I have made a new release, where put several fixes:

  • Previous error with authors parsing is not crucial anymore. It also through a notice where is a problem in the reference list.

  • Program throws a notice whether it finds reference list section

  • Now the program can be run from any directory. Also the article file may lie anywhere on the file system. As long as jar file and stylesheets are situated in the same parent directory and the pointed path is correct. Was tested in Windows.

  • Removed the text from the nodes, that is specific for our journal (ISSN, publisher and journal name).

Also, if you will find the problems in the future, related to the app, you can open an issue on its page on github. It would be more convenient to work with :slight_smile:

1 Like

Hmmm, third point from the list is not resolved completely. Will fix it in the future.

Can we show Journals name, volume, issue and doi in the info part? I tried adding volume and issue but it didnt work.

Lens Viewers doesn’t render these data.
We use them mostly because it is standard requirements for JATS XML. Also result JATS XML transforms to LaTeX (PDF) and this info goes there too.

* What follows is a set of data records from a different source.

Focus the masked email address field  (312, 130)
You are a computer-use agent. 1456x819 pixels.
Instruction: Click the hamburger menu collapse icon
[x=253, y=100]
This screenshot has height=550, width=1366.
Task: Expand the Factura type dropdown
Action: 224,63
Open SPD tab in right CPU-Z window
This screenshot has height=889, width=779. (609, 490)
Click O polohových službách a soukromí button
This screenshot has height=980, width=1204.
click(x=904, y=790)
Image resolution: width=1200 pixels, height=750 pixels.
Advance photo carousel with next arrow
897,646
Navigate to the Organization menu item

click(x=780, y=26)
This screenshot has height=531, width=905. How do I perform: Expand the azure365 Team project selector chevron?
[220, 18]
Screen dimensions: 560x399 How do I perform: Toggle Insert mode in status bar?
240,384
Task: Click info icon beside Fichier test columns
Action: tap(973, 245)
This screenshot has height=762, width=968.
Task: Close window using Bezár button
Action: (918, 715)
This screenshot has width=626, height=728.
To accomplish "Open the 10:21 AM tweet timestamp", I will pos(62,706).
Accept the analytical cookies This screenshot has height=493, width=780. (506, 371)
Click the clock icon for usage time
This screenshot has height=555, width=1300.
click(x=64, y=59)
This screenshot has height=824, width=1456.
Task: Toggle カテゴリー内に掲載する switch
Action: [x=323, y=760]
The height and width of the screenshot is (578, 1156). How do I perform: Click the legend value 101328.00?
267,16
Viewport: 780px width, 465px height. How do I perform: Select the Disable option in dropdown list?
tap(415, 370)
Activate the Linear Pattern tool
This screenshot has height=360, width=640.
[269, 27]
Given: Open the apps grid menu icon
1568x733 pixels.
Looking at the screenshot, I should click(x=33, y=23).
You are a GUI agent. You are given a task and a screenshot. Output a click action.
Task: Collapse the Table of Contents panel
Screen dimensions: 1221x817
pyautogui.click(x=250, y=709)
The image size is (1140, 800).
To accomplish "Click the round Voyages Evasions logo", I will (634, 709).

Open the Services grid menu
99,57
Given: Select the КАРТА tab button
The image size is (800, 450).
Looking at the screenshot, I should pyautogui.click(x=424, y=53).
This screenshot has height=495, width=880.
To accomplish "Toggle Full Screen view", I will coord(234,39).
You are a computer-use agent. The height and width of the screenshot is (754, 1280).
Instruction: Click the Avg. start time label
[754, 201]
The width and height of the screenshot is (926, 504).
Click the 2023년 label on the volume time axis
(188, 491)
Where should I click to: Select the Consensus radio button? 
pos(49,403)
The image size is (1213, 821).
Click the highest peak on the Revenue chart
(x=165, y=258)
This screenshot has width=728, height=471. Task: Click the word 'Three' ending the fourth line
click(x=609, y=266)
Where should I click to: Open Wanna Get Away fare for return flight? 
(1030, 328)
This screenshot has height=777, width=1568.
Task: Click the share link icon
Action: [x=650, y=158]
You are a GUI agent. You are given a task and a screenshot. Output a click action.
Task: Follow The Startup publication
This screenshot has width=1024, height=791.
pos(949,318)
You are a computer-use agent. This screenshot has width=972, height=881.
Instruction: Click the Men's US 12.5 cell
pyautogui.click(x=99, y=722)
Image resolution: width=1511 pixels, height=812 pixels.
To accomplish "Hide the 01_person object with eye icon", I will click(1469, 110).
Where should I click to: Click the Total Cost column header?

This version has support for OJS artwork files: GitHub - ajnyga/lensGalley: Galley viewer plugin integrating eLife Lens for OJS 3.0: fork using the latest develop branch of Lens

1 Like

Hi @varshilmehta,
In standard Lens Viewer they (elifesciences.org) use own links to images, like: https://cdn.elifesciences.org/articles/…
To override this there is a need to point a full link to the image (like in our case) or add custom variables into the plugin (like in @ajnyga plugin version).

Actually we are planning to refuse from using Lens Viewer in the future and replace it with plugin fully written in PHP to make server-side transformation. As you maybe know, XML in case of in-browser transformation is not indexing by google. Also Lens Viewer is not mobile friendly.

But if we just hook the transformed xml on to the abstract (like ajngya’s plugin), is it indexed by google? I think it should index since, the main part is the abstract. Rest everything is hooked on!

I am not saying about google scholar, which parses article metadata. All article content is also important. Google simply not see what is inside JATS XML. It sees only HTML.